FIG. 1 is a horizontal sectional view of a linear induction motor showing an embodiment of the present invention.

FIG. 2 is an external view of an embodiment of the present invention.

FIG. 3 shows another embodiment of the present invention.

FIG. 4 is an external view of another embodiment of the present invention.

FIG. 5 shows another embodiment of the present invention.

FIG. 6 is a schematic structural diagram of a linear motor elevator using the present invention.
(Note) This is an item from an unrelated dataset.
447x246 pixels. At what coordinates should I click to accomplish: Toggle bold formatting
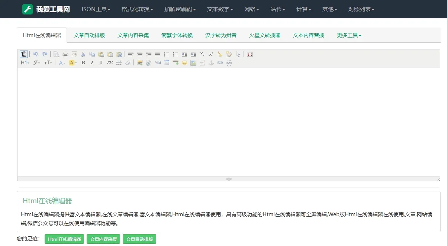83,63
FIG. 7 is a structural diagram of a counterweight portion of a linear motor elevator using the present invention.

[Explanation of symbols]

 1 Primary Core 2 Inner Coil End 3 Outer Coil End 4 U-Shaped Frame 5 Secondary Conductor 6,7 Crossover 8 Linear Motor Primary Side 9 Cage 10 Counterweight 13 Hoistway

 ─────────────────────────────────────────────────── ─── Continued Front Page (72) Hiroshi Nagase Hiroshi Nagase 1070 Ichimo, Hitachinaka-shi, Ibaraki Hitachi Ltd. Mito Factory (72) Inventor Noboru Arahori 1070 Ichige, Hitachinaka-shi, Ibaraki Hitachi Ltd. Mito Factory (72) Inventor Ryoichi Naganuma 1-1-1, Omika-cho, Hitachi-shi, Ibaraki Hitachi Ltd. Hitachi Research Laboratory

Claims (8)

[Claims] 1. A linear induction motor comprising a secondary side conductor facing a primary side made up of a magnetic material core and a coil made of a conductive material through a gap, wherein the coil ends on the primary side have different sizes. Characteristic linear induction motor. 2. A linear induction motor of a double-sided primary type, which comprises a primary side made of a magnetic material core and a conductive material coil, and a secondary conductor facing each other through a gap, the primary side being held by a U-shaped frame. The linear induction motor is characterized in that the coil end on the inner side of the U-shaped frame and the coil end on the release side of the U-shaped frame are made different in size. 3. The linear induction motor according to claim 2, wherein the coil end on the back side of the U-shaped frame is larger than the coil end on the release side of the U-shaped frame. 4. The linear induction motor according to claim 2, wherein the coil end on the release side of the U-shaped frame is larger than the coil end on the back side of the U-shaped frame. 5. The linear induction motor according to claim 2, wherein a crossover wire between the coils is arranged on the side where the coil end is increased. 6. The linear induction motor according to claim 3, wherein the coil end on the release side of the U-shaped frame projects rearward from the back surface of the primary core. 7. The linear induction motor according to claim 1, wherein the linear induction motor is provided on a counterweight of an elevator, and the elevator is moved. 8. The linear induction motor according to claim 1, wherein the linear induction motor is provided in an escalator as a drive source and the escalator is moved.